If I were to try this in GDB, how would I get around the fact that no file table is loaded.

Kinda a noob here, just started learning reversing.

Edit: Just figured it out using Ghidra to grab the addresses

Type your comment> @m0tic said:

Type your comment> @rshackleford85 said:

yeah i found what i believe is a possible password but it’s a long string and the program won’t accept it as a password. i’ve also checked for bitwise operations to see if it and’s or xor’s the string but i just confused myself even more. any nudges would be appreciated. thx

You are in the right direction. I would suggest to enter any character as the user input (for instance a ‘Z’) and see how the program transforms such value and compares it with the string that you have found. Try the same with a ‘Y’, and so on until you find the pattern.

@Sparre this hint is just golden imo. hope it helps

Coming from C where the function calls are really nice and clean to whatever this is:

<std::basic_ostream<char, std::char_traits<char> >& std::operator<< <std::char_traits<char> >(std::basic_ostream<char, std::char_traits<char> 
>&, char const*)>

is a little rough. Could someone explain to me how to read the C++ function calls?

Edit: I determined it wasn’t necessary. Had a lot of fun with this box, DM if you need a hint

C++ literally has inbuilt obfuscation, such a pain to use gdb

Key here is not to over think it :smiley:

Hello,
can somebody help me solving this challenge? I have a long term of numbers with three or four symbols, but no combinations seems to work as password. I have read this term must be decrypted, can someone give me a hint?
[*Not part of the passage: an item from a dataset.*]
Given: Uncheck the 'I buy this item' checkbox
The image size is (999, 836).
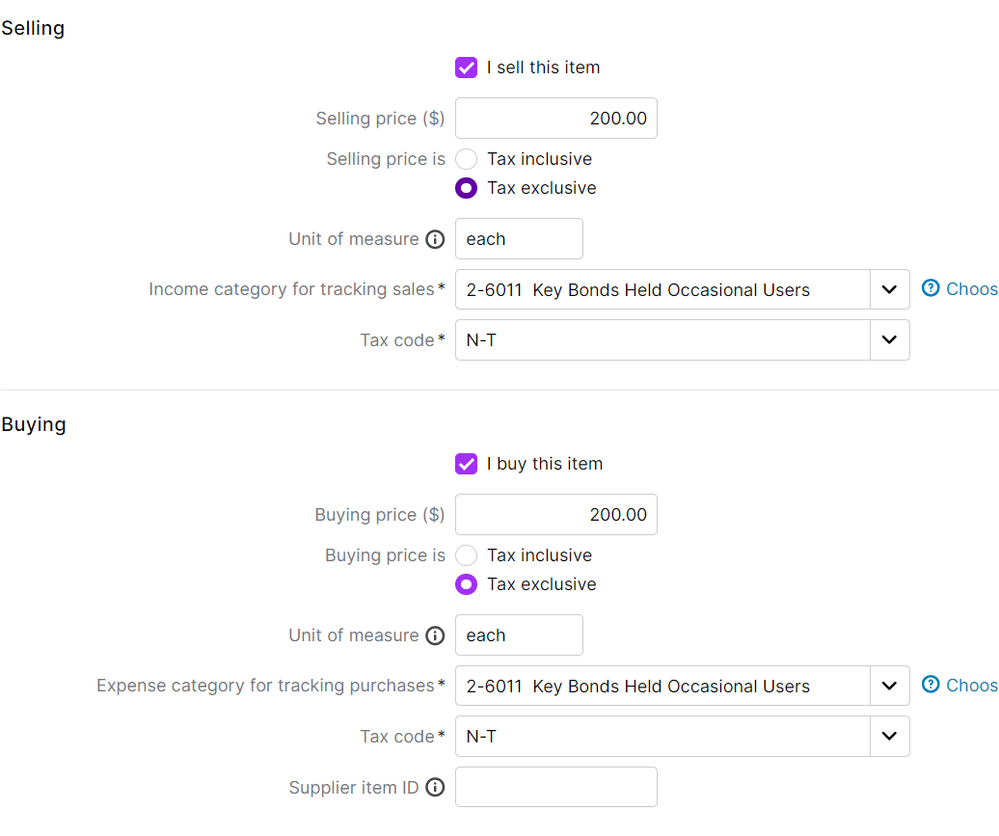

even though i had figured how to get the flag, did not seem time effective to do it character by character… i ended up spending more time trying to completely automate the brute force process with python and gdb. Fun challenge though, learned a lot!

@pedagil said:

even though i had figured how to get the flag, did not seem time effective to do it character by character… i ended up spending more time trying to completely automate the brute force process with python and gdb. Fun challenge though, learned a lot!

It is possible to solve this without brute-force. If you want to know more, feel free to PM me :wink:

If anyone could help, it would be great.
I’ve found the numbers string but have no idea how to decrypt it

@saibafaita said:

If anyone could help, it would be great.
I’ve found the numbers string but have no idea how to decrypt it

Look at what happens before and reverse it :wink:
Feel free to PM, if that’s too cryptic.

Edit: Just saw you already PM’d me :blush:

Well, i took a bit more time since i never read c++ code (nor its assembly form) but the solution is way easier (and less time consuming) to get than by brute forcing it !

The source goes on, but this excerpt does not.